## Extract provided
****************************************
[Bug] Error in the "initialize" method of BatchIndependentMultitaskGPModel.

[Miguel-Hombrados]

🐛 Bug

When the method "initialize" is used passing a dictionary of the parameters, in the case of an additive kernel. In particular, I suspect "_get_module_and_name()" is not splitting correctly the dictionary keys into modules list, that is why is not finding it within the ModuleList

Code snippet to reproduce

Iinitalization of the parameters
 hypers = {
            'likelihood.noise': torch.tensor(1.),
            'likelihood.task_noises': 0.1*torch.ones(task_num),
            'covar_module.kernels[0].base_kernel.outputscale': 0.1*torch.ones(task_num)
            'covar_module.kernels[1].bias': 1*torch.ones(task_num,1,1)   # Scale Kernel
            }
Kernel definition:
         kernel_cov =  gpytorch.kernels.RBFKernel(batch_shape=torch.Size([num_task]))
        self.covar_module = gpytorch.kernels.ScaleKernel(kernel_cov,
            batch_shape=torch.Size([num_task])
        ) + bias(batch_shape=torch.Size([num_task])) 
# Please make sure it does not require any external dependencies (other than PyTorch!)
# (We much prefer small snippets rather than links to existing libraries!)

Stack trace/error message

"Invalid parameter name {}. {} has no module {}".format(parameter_name, type(self).__name__, module)

AttributeError: Invalid parameter name kernels[0].base_kernel.outputscale. AdditiveKernel has no module kernels[0]

Expected Behavior

Proper initialization of the parameters of the sum of kernels.

System information

Please complete the following information:

• GPytorch 1.6.0
• Pytorch 1.10.0+cpu
• Windows 10 Pro

Additional context

The second kernel added is a custom kernel, but that should not be a problem since the error occurs before that.

[wjmaddox]

Can you provide a model class here? From what I see, the tutorial doesn't include the additive kernel portion so it'd be nice to see what exactly is going wrong.
****************************************
## Stated problem
Answer these questions from the bug report:
(a) Which GPyTorch version appears under the system information?
(b) Which class does the error message say has no module kernels[0]?
(c) What does wjmaddox ask the reporter to provide?
The listing is not required for the work on this page.

## Dataset excerpt
****************************************
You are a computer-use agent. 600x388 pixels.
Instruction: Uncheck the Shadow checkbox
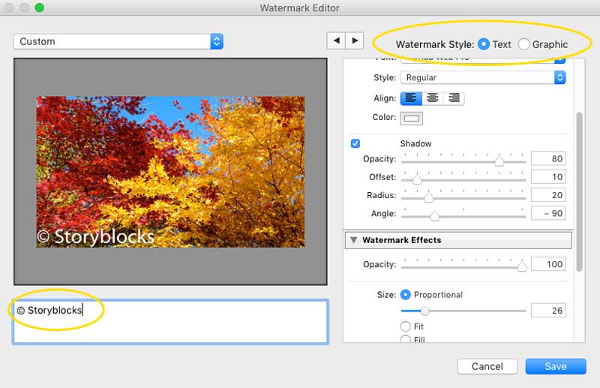coord(356,143)
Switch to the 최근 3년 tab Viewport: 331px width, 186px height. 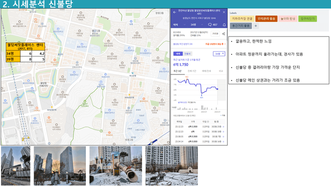pyautogui.click(x=177, y=71)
****************************************
## Response to the exercise
(a) GPytorch 1.6.0
(b) AdditiveKernel
(c) A model class